Fig. 4.

IR inhibited both OXPHOS and glycolysis via the p90RSK and ERK5 S496 phosphorylation.

(A-D, F–I) BMDMs isolated from WT mice were pre-treated with FMK-MEA (10 μM) or vehicle for 1 h and exposed to IR (A-D). Alternatively, BMDMs from WT and ERK5 S496A KI mice were exposed to IR (F–I). These cells were then seeded on Seahorse plates. After 24 h, OXPHOS and glycolysis parameters were measured.

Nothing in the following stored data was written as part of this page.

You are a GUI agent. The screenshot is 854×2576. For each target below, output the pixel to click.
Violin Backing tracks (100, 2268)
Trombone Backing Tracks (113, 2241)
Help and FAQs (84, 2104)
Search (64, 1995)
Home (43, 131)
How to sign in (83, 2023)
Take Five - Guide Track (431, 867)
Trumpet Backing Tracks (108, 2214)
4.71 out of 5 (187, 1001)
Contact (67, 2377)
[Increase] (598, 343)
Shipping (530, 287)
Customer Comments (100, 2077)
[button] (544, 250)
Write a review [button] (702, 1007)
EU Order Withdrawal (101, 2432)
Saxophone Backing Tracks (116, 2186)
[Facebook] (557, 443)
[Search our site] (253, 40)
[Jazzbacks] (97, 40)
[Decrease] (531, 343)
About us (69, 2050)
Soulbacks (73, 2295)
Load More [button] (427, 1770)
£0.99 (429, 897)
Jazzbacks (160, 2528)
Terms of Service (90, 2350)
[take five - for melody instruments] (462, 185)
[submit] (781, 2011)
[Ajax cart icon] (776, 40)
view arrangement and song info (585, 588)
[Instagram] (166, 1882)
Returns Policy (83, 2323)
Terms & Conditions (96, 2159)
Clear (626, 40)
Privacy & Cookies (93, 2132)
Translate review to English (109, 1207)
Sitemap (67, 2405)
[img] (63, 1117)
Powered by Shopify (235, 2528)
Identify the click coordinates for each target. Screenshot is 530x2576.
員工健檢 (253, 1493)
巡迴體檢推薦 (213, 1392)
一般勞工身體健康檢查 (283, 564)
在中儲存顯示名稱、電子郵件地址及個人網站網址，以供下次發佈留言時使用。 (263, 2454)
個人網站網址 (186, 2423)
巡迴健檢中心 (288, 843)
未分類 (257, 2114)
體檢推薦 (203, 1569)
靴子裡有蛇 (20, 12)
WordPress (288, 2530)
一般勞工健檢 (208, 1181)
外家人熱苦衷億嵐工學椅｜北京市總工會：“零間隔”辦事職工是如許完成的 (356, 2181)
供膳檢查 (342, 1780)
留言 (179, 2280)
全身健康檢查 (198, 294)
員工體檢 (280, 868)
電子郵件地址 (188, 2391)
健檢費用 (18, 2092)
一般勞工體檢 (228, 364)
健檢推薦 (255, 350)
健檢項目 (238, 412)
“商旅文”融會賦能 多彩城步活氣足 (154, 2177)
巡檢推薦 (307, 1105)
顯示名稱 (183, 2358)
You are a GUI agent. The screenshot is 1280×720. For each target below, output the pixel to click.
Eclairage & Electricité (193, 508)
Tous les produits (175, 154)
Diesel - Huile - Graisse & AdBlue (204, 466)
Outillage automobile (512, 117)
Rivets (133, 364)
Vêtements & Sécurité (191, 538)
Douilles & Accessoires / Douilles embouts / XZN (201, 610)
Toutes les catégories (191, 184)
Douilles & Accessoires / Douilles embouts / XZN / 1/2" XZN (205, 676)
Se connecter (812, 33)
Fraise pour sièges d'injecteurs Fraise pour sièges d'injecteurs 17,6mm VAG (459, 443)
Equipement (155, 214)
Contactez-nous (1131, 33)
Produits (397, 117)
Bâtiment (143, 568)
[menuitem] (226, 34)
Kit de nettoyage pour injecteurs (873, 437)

During extracellular flux analysis, cells were sequentially treated with (A, F) Oligomycin (OM), carbonyl cyanide 4-(tri 4-(trifluoromethoxy) phenylhydrazone (FCCP), and rotenone plus antimycin A (ROT/AA) and used to assess OXPHOS parameters based on oxygen consumption rates. (B, H) The basal respiration, mitochondrial ATP production, maximal respiration, and spare respiratory capacity were calculated and plotted as oxygen consumption rates in pmoles/minutes. Mean ± SD, (n = 3). (C, G) Glucose (GLUC), OM, and 2-deoxyglucose (2-DG) were used to determine glycolysis parameters from extracellular acidification rates. (D, I) Glycolysis, glycolytic reserve, glycolytic capacity, and non-glycolytic acidification were calculated and plotted as the extracellular acidification rate in mpH/minutes. Mean ± SD, (n = 3). (E, J) BMDMs from WT mice were pre-treated with FMK-MEA (10 μM) or vehicle for 1 h and then exposed to IR (E); alternatively, BMDMs from WT and ERK5 S496A KI mice were exposed to IR (J). **P < 0.01 (K, L) BMDMs from WT mice were pre-treated with FMK-MEA (10 μM) or vehicle for 1 h and then exposed to IR, and after 24 h of IR, the expressions of M1- (K) and M2 (L) -like markers mRNA levels were detected by the fold inductions relative to the expression in unexposed BMDMs. Mean ± SD, (n = 3).